COMPITO SCRITTO 1 :: Nella discussione su «tenere controllato», quale altra espressione suggerisce laurentius87 oltre a «tieni sotto controllo la pressione»?
COMPITO SCRITTO 2 :: Riprendi la discussione su «tenere controllato» e scrivi il seguito dopo l'ultimo messaggio.

ESTRATTO DELLA FONTE ::
>>>>>
# tenere controllato (qualcosa)



## buccinu

*L*a frase  "tieni controllata la pressione"... è corretta dal punto di vista grammaticale?
*E* se non lo fosse, perchè?

*G*razie


----------



## laurentius87

A me verrebbe da dire _tieni sotto controllo la pressione_ (oppure _tieni d'occhio_).

Poi, dal punto di vista grammaticale non vedo errori (_tenere _+ aggettivo è una costruzione molto usata: _tieni acceso il televisore, tieni pulita la macchina..._), però non mi suona un granché.


----------



## buccinu

*O*k, premetto che anche io avrei usato la tua costruzione ma io avevo chiesto se è giusta o sbagliata la costruzione che ho postato


----------



## laurentius87

buccinu said:


> ok, premetto che anche io avrei usato la tua costruzione ma io avevo chiesto se è giusta o sbagliata la costruzione che ho postato



Grammaticalmente non si può dire che sia sbagliato _tenere controllato_, ma sicuramente è molto meno idiomatica di _tenere sotto controllo_ e anche delle altre forme costruite con tenere+aggettivo come _tenere pulito_ ecc.
<<<<<
ELENCO DEL MATERIALE ::
>>>>>
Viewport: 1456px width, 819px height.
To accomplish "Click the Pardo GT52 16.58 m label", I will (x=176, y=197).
<<<<<
>>>>>
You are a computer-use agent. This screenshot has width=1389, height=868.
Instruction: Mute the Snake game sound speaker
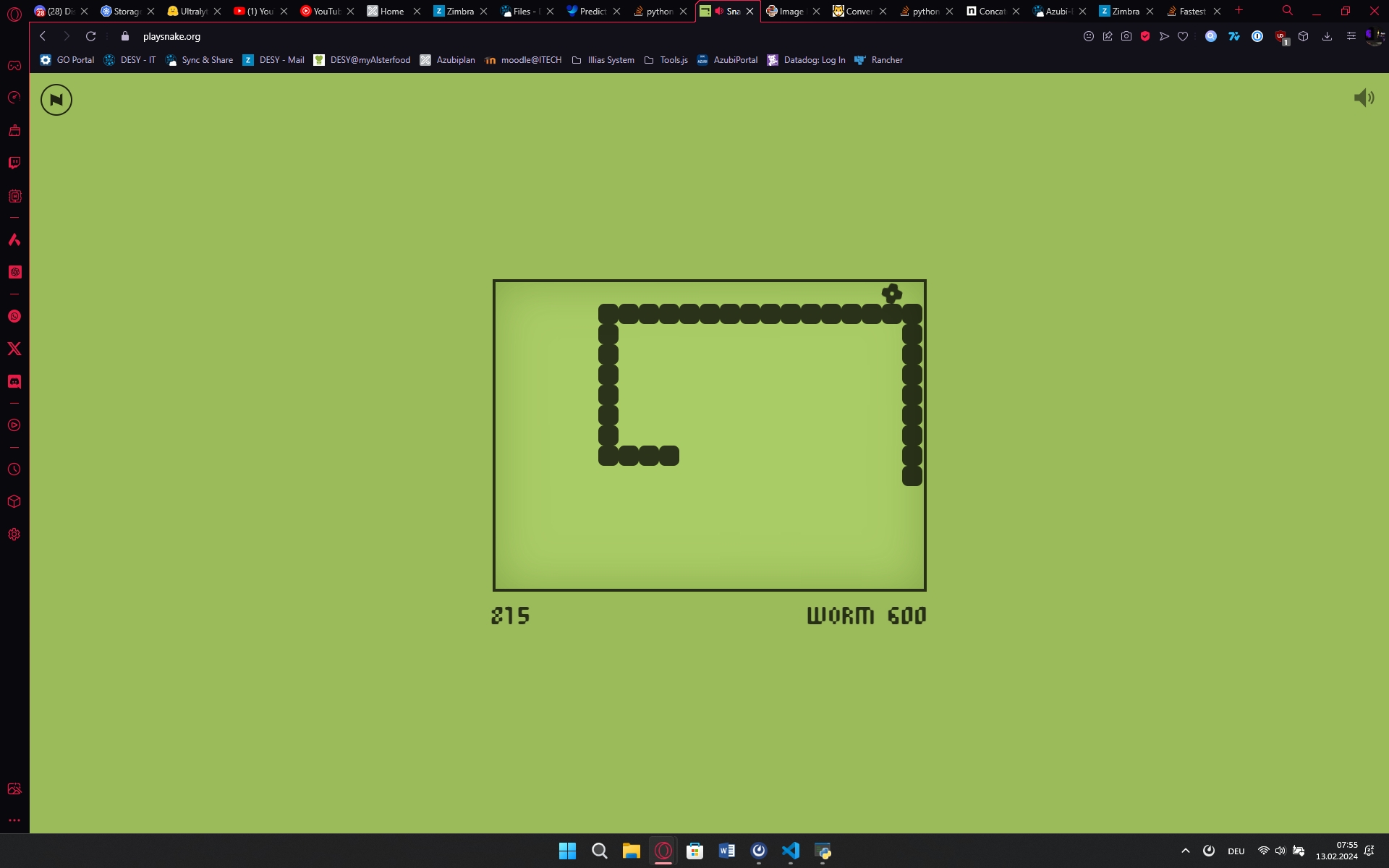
<<<<<
RISPOSTA 1 :: Tieni d'occhio.

RISPOSTA 2 ::
----------



## buccinu

e perchè non è sbagliato, scusa?
fammene un'analisi logica


----------



## marco.cur

Secondo me è sbagliato, perché controllato non è aggettivo, è solo il p.p. del verbo controllare.

Il Treccani online non riporta l'aggettivo controllato, mentre riporta acceso e pulito come aggettivi.


----------



## ursu-lab

buccinu said:


> E perchè non è sbagliato, scusa?
> Fammene un'analisi logica




Fammene = modo imperativo.  

Oltre alle maiuscole, un "*potresti *farmene..." (condizionale) o un banale "*per favore*" magari non stonerebbero, no? 



Non vedo perché dovrebbe essere sbagliata. "Tieni" sta per "mantieni" e controllato è il participio del verbo "controllare", che ha anche funzioni di aggettivo.

Il Treccani non lo riporta ma il Garzanti sì e anche il DeMauro.

¶ _agg_. 
*1* che si  svolge secondo determinate regole: _uno sviluppo  controllato_ 
*2*  che è padrone di sé, che sa dominare i propri impulsi;  misurato,  equilibrato: _essere controllato nella voce_; _un  gesto*  controllato*_.

 Dev'essere una "svista" del Treccani.


Che differenza di struttura c'è tra "(man)tieni acceso il motore" e "(man)tieni controllata la pressione" o (Man)tieni premuto l'acceleratore?


----------



## Angel.Aura

Ciao buccinu,



buccinu said:


> *E* perchè non è sbagliato, scusa?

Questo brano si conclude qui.